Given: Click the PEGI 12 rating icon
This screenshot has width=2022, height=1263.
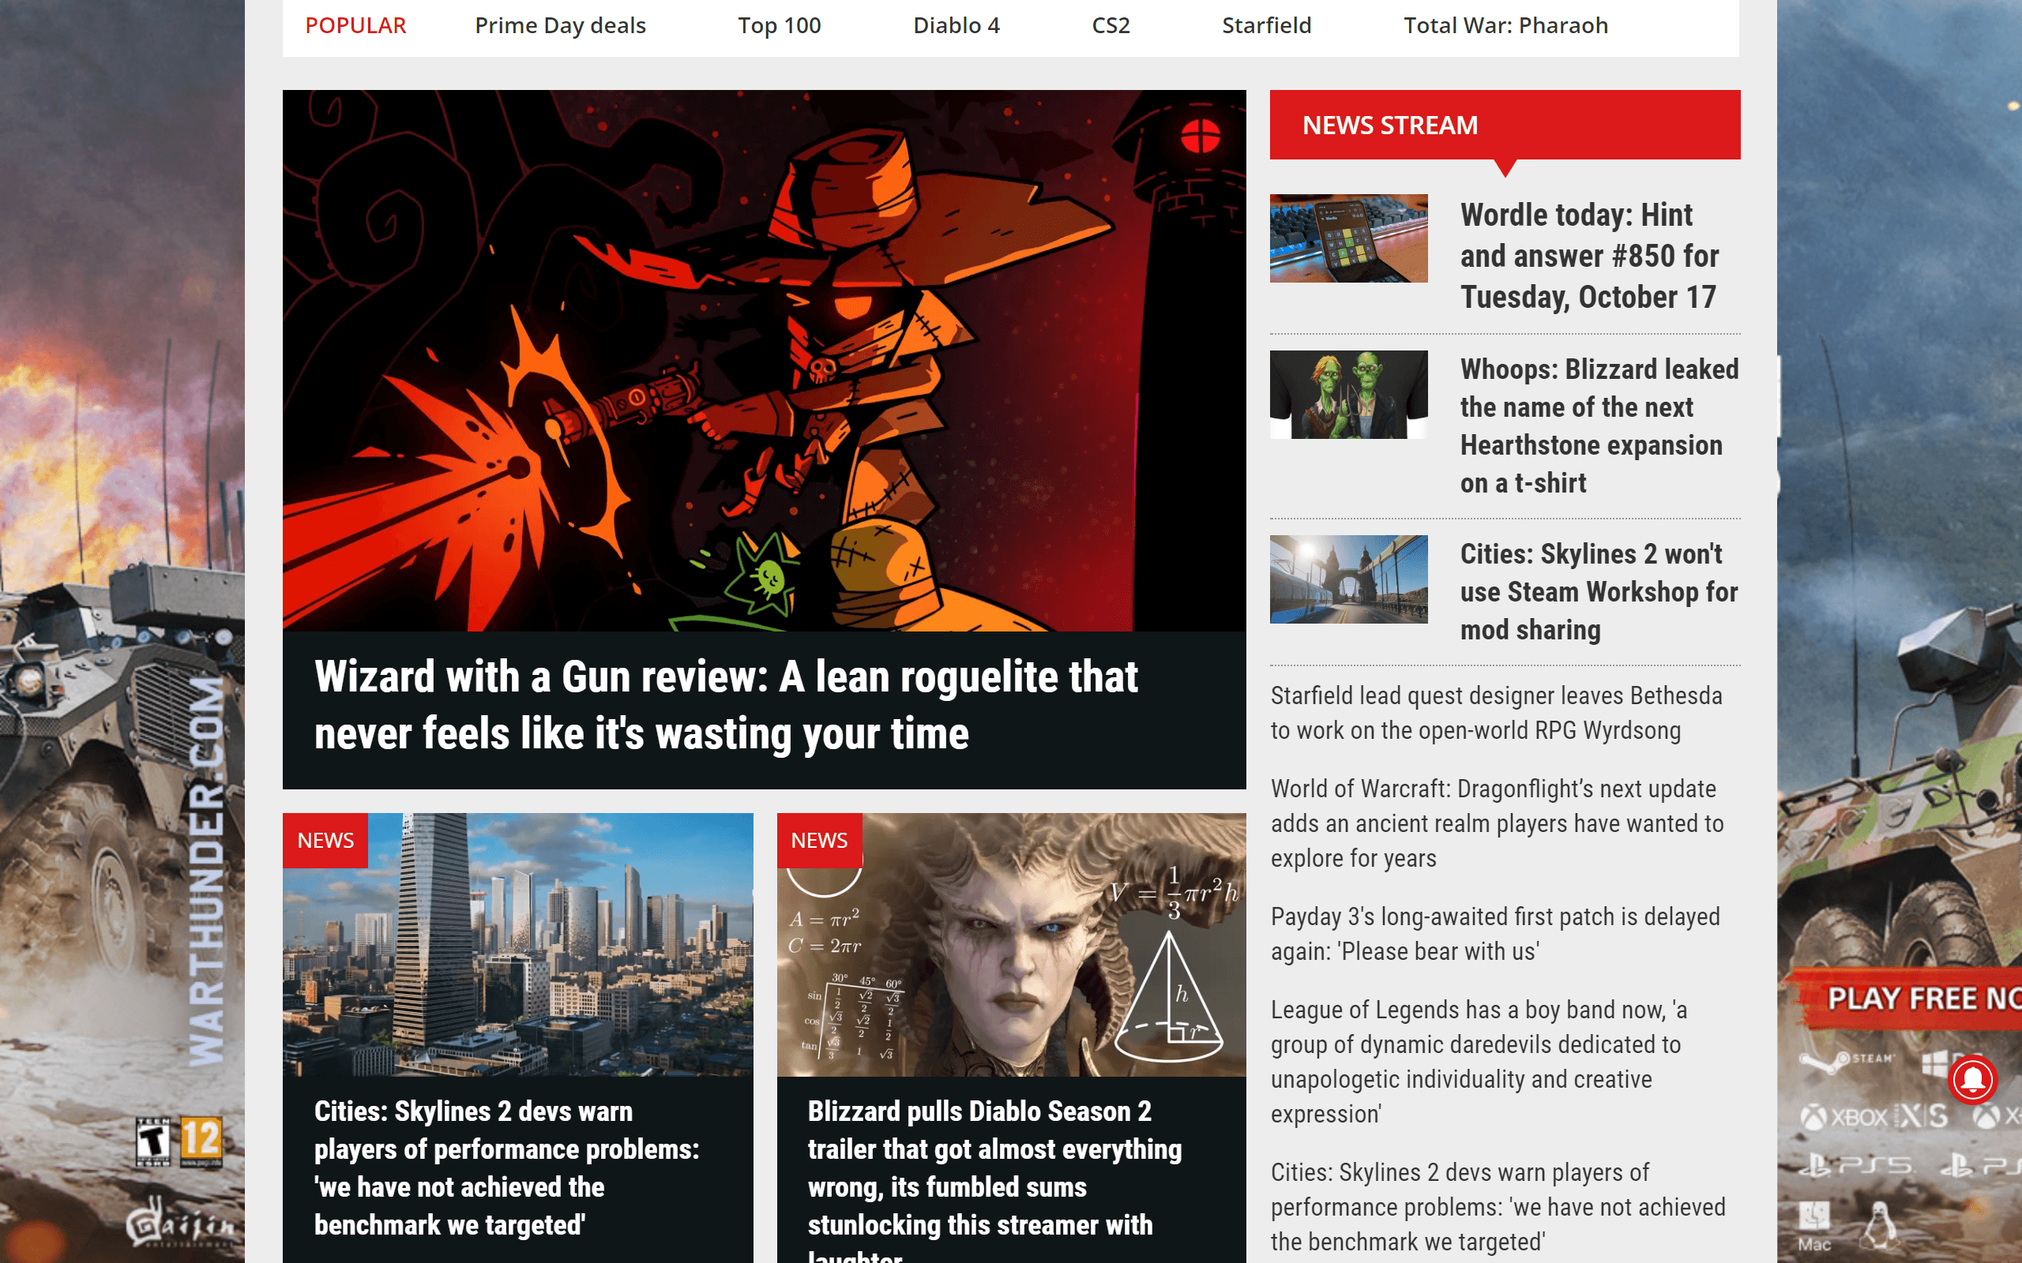Looking at the screenshot, I should (201, 1142).
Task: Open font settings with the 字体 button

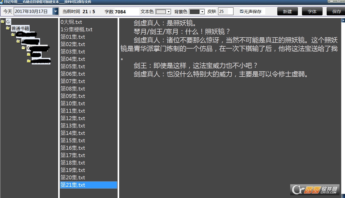Action: (x=312, y=12)
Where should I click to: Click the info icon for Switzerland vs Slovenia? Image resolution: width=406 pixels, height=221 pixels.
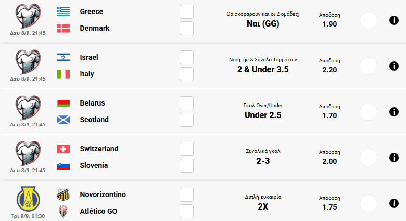394,158
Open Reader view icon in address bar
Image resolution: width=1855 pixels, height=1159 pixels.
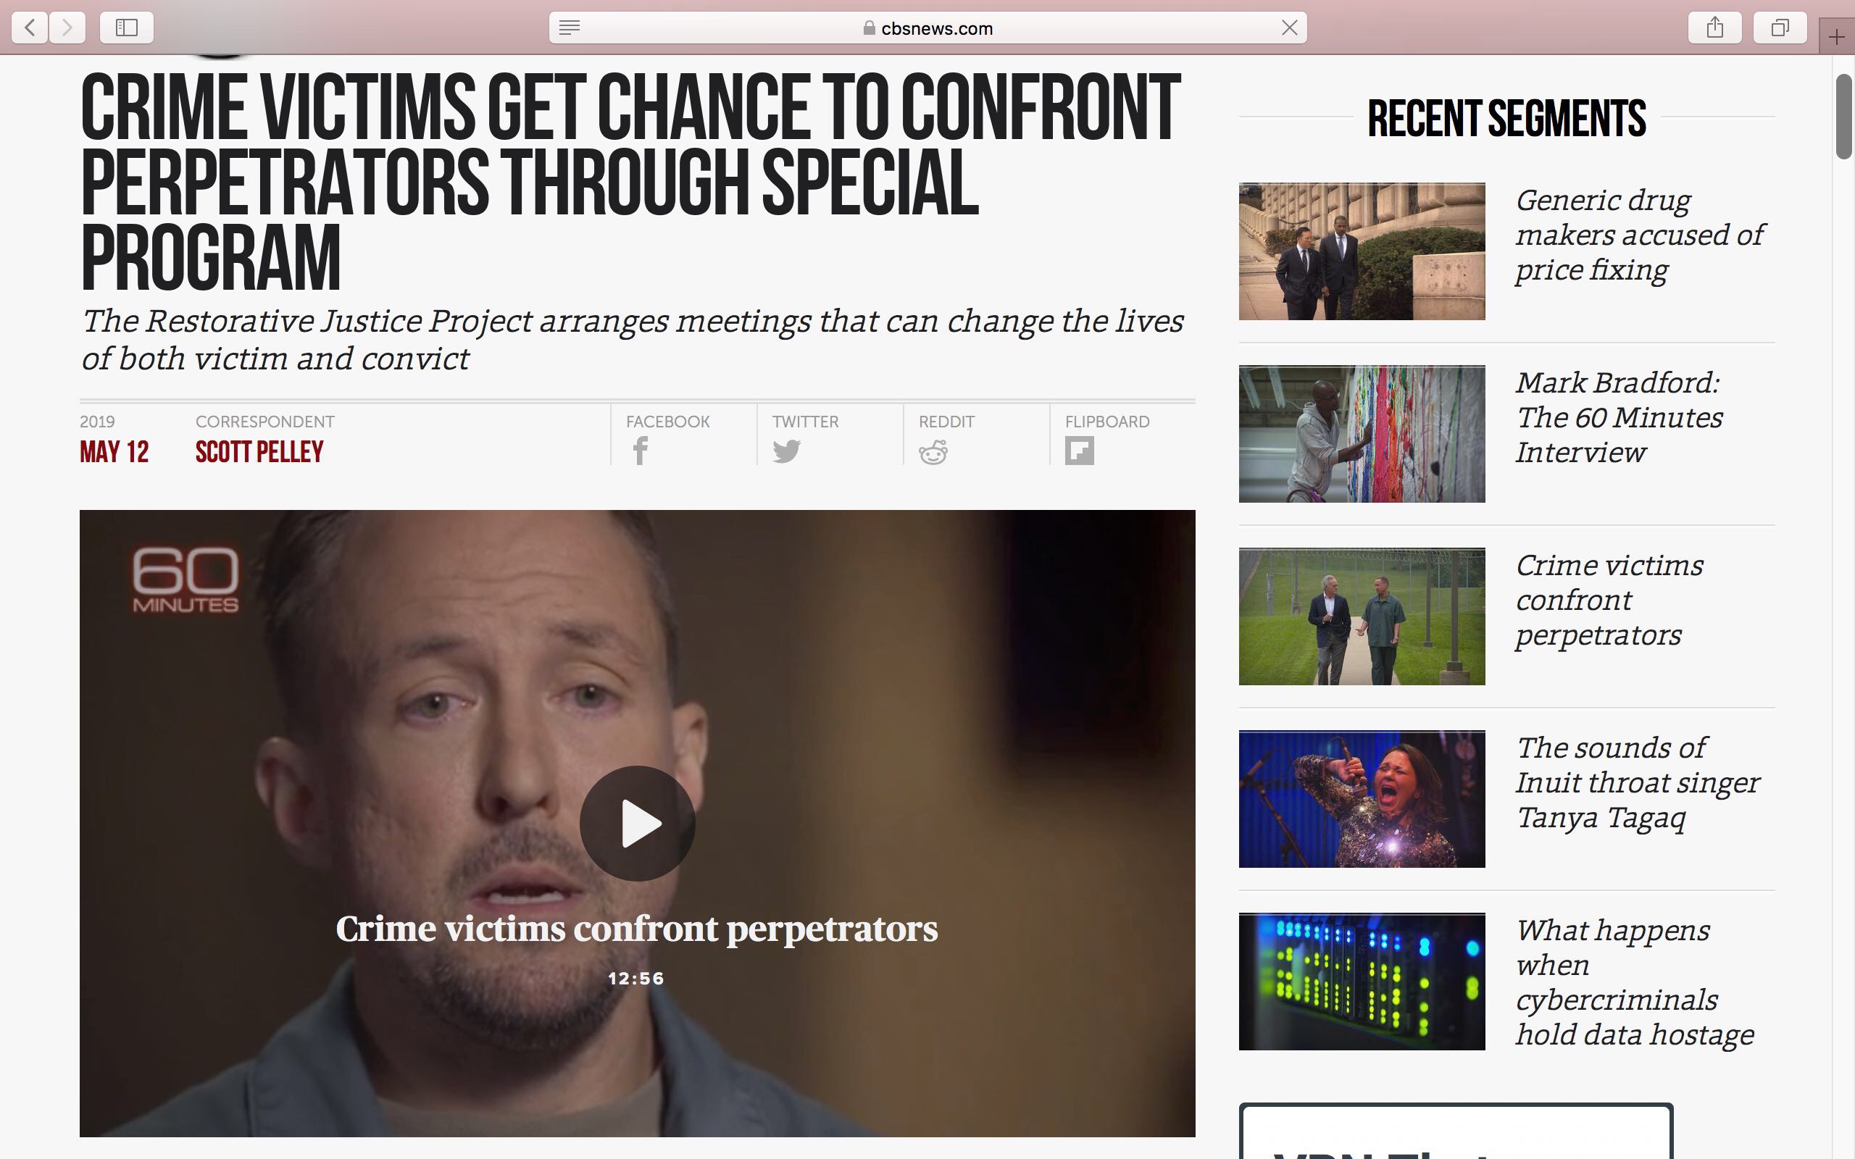pos(570,28)
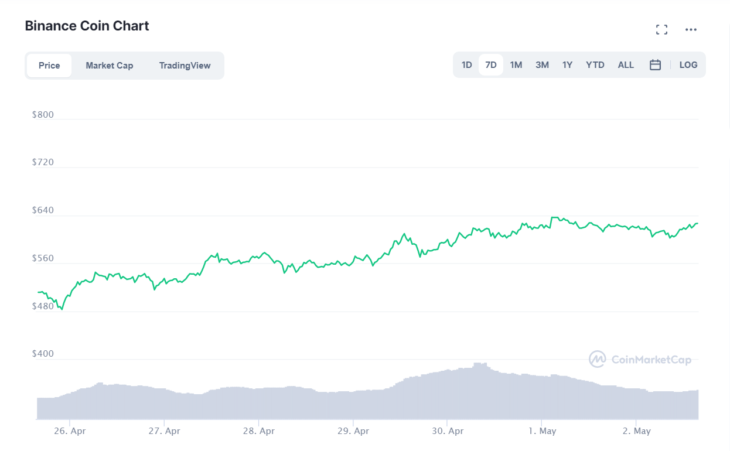Image resolution: width=730 pixels, height=451 pixels.
Task: Click the Binance Coin Chart title
Action: pos(87,26)
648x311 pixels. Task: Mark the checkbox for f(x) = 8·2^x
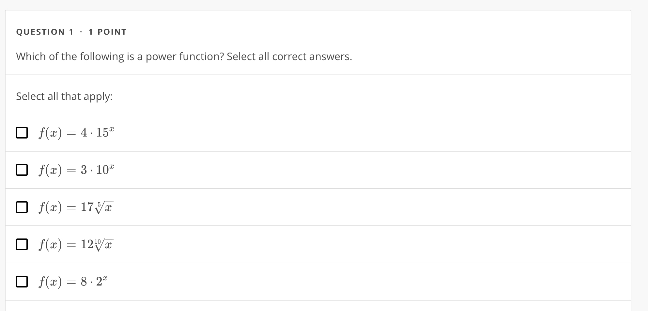point(22,282)
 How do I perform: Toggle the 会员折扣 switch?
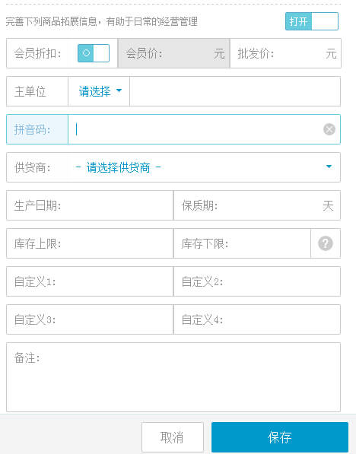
|---|
EXERCISE DETAILS >> Rewrite the items from the line that has "648x311 pixels. Task: Mark" through the last line of the items, requests included, and shift every coordinate in the answers by adding 140. Leave out the pictures.

ANSWER BELOW >>
648x311 pixels. Task: Mark the checkbox for f(x) = 8·2^x
point(162,422)
 How do I perform: Toggle the 会员折扣 switch?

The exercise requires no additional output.